İlk 3D film, Birinci Dünya Savaşı'nın bitiminden sadece birkaç yıl sonra, 1922'de sinemalarda gösterildi. "Sevginin Gücü" ilk olarak Los Angeles'ta gösterilen sessiz bir uzun metrajlı filmdi ve dönemi için devrim niteliğindeydi. Hatta filmin iki farklı sonu vardı; biri mutlu biri üzgün. İzleyiciler, 3D deneyimini almak için anaglif gözlükler kullanarak hangi sonu izlemek istediklerini seçebildiler.
Yaklaşık 30 yıl sonra, 3D teknolojisinin altın çağı olarak bilinen bir dönemde 3D filmler tüm öfke haline geldi. Ancak pek çoğu, bu teknolojinin 20. yüzyılın başlarına kadar uzandığını hala bilmiyor.
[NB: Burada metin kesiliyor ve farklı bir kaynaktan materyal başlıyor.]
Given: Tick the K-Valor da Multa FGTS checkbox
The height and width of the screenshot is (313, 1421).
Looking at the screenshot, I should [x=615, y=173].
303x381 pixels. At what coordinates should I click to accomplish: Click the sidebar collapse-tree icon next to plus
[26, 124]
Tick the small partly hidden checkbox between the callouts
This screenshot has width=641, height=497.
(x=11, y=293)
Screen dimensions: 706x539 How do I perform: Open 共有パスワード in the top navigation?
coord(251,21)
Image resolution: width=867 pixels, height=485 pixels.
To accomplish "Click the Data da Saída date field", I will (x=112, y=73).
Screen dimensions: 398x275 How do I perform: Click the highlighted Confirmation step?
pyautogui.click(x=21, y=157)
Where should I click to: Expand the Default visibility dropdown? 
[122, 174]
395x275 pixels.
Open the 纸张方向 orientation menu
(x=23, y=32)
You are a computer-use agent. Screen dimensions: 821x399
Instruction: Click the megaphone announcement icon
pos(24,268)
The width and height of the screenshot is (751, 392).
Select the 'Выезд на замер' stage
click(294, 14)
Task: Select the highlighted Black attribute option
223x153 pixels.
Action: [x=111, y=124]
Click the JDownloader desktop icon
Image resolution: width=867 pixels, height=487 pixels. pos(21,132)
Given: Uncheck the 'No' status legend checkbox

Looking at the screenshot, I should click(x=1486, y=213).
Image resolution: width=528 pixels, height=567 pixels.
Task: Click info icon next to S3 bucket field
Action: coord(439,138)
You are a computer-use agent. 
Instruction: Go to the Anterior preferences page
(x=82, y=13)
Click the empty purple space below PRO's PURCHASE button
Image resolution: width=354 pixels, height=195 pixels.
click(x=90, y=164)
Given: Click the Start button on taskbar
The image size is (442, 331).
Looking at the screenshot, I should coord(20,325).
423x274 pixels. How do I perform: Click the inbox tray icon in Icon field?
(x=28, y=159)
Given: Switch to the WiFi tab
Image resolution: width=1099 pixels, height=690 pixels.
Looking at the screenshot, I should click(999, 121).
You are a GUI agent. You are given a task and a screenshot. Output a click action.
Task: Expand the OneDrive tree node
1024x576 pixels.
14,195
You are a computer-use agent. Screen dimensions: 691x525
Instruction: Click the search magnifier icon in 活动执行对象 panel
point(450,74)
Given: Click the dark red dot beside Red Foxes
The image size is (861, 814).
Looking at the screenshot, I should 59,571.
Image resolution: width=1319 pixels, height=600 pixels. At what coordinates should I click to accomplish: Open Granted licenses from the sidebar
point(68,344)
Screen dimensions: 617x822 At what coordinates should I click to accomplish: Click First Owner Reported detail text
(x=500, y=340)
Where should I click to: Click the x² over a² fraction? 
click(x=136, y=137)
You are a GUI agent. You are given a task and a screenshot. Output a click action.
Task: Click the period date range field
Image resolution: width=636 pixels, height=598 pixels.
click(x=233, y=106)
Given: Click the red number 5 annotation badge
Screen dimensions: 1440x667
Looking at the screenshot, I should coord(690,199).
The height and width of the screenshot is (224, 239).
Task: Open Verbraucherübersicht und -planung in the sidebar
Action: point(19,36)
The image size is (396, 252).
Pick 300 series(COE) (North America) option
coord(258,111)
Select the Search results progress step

Modern Dijital Dünyamızın Bazı Asırlık Başlangıçları Var
Daha eski toplumlar kesinlikle Instagram kullanmıyor veya Netflix akışı yapmıyor olsa da, hatırlamak önemlidir günümüzde kullandığımız popüler teknolojilerin birçoğunun köklerinin yüzlerce hatta binlerce yıl öncesine dayandığı yıl. Bugün sahip olduğumuz teknolojik lükslerin çoğunu uzun zaman önce yapılan ilerlemelere borçluyuz. Bu nedenle, radyatörünüzü bir dahaki sefere açtığınızda veya bir telefon görüşmesi yaptığınızda bunu aklınızda bulundurun!